Gold Master Testing
Automatically Validating Millions of Data Points
Eyelids closed, gold sun shines on
The world’s coated in the gold Krylon.
–Macklemore and Ryan Lewis, featuring Eighty4 Fly
At Code Climate, we feel it’s critical to deliver dependable and accurate static analysis results. To do so, we employ a variety of quality assurance techniques, including unit tests, acceptance tests, manual testing and incremental rollouts. They all are valuable, but we still had too much risk of introducing hard-to-detect bugs. To fill the gap, we’ve added a new tactic to our arsenal: gold master testing.
Gold master testing refers to capturing the result of a process, and then comparing future runs against the saved “gold master” (or known good) version to discover unexpected changes. For us, that means running full Code Climate analyses of a number of open source repos, and validating every aspect of the result. We only started doing this last week, but it’s already caught some hard-to-detect bugs that we otherwise may not have discovered until code hit production.
Why gold master testing?
Gold master testing is common when working with legacy code. Rather than trying to specify all of the logical paths through an untested module, you can feed it a varied set of inputs and turn the outputs into automatically verifying tests. There’s no guarantee the outputs are correct in this case, but at least you can be sure they don’t change (which, in some systems is even more important).

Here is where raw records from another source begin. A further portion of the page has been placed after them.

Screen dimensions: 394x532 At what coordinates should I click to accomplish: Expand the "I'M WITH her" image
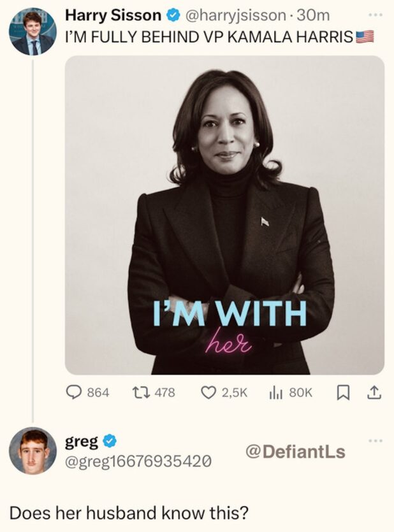tap(224, 215)
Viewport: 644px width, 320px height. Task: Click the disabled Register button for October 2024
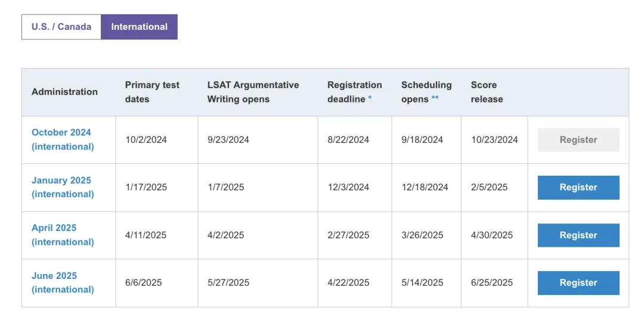coord(578,140)
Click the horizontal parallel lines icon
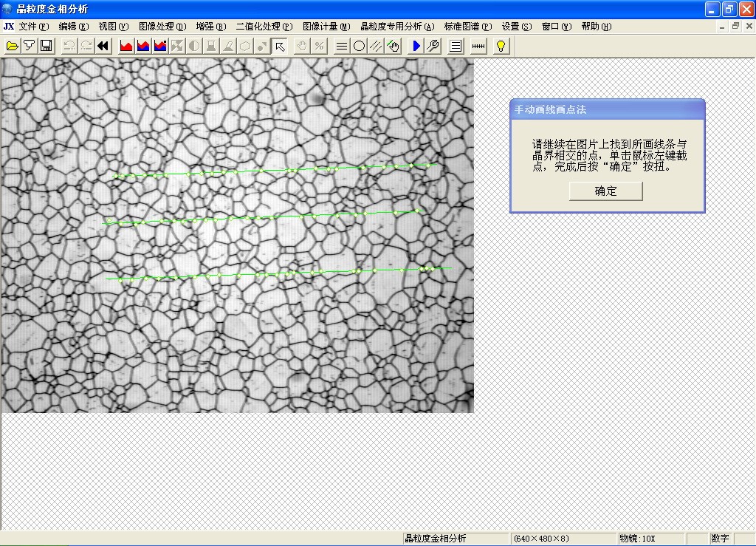The width and height of the screenshot is (756, 546). (x=342, y=46)
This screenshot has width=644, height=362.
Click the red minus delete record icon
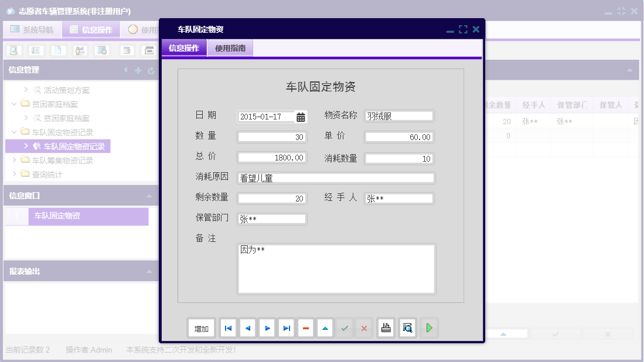click(x=305, y=328)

For us, given that we have a relatively reliable and comprehensive set of unit tests for our analysis code, the situation is a bit different. In short, we find gold master testing valuable because of three key factors:
- The inputs and output from our analysis is extremely detailed. There are a huge number of syntactical structures in Ruby, and we derive a ton of information from them.
- Our analysis depends on external code that we do not control, but do want to update from time-to-time (e.g. RubyParser)
- We are extremely sensitive to any changes in results. For example, even a tiny variance in our detection of complex methods across the 20k repositories we analyze would ripple into changes of class ratings, resulting in incorrect metrics being delivered to our customers.
These add up to mean that traditional unit and acceptance testing is necessary but not sufficient. We use unit and acceptance tests to provide faster results and more localized detection of regressions, but we use our gold master suite (nicknamed Krylon) to sanity check our results against a dozen or so repositories before deploying changes.
How to implement gold master testing
The high level plan is pretty straightforward:
- Choose (or randomly generate, using a known seed) a set of inputs for your module or program.
- Run the inputs through a known-good version of the system, persisting the output.
- When testing a change, run the same inputs through the new version of the system and flag any output variation.
- For each variation, have a human determine whether or not the change is expected and desirable. If it is, update the persisted gold master records.
The devil is in the details, of course. In particular, if the outputs of your system are non-trivial (in our case a set of MongoDB documents spanning multiple tables), persisting them was a little tricky. We could keep them in MongoDB, of course, but that would not make them as accessible to humans (and tools like diff
and GitHub) as a plain-test format like JSON would. So I wrote a little bit of code to dump records out as JSON:
dir = "krylon/#{slug}"
repo_id = Repo.create!(url: "git://github.com/#{slug}")
run_analysis(repo_id)
FileUtils.mkdir_p(dir)
%w[smells constants etc.].each do |coll|
File.open("#{dir}/#{coll}.json", "w") do |f|
docs = db[coll].find(repo_id: repo_id).map do |doc|
round_floats(doc.except(*ignored_fields))
end
sorted_docs = JSON.parse(docs.sort_by(&:to_json).to_json)
f.puts JSON.pretty_generate(sorted_docs)
end
end
Then there is the matter of comparing the results of a test run against the gold master. Ruby has a lot of built-in functionality that makes this relatively easy, but it took a few tries to get a harness set up properly. We ended up with something like this:
dir = "krylon/#{slug}"
repo_id = Repo.create!(url: "git://github.com/#{slug}")
run_analysis(repo_id)
%w[smells constants etc.].each do |coll|
actual_docs = db[coll].find(repo_id: repo_id).to_a
expected_docs = JSON.parse(File.read("#{dir}/#{coll}.json"))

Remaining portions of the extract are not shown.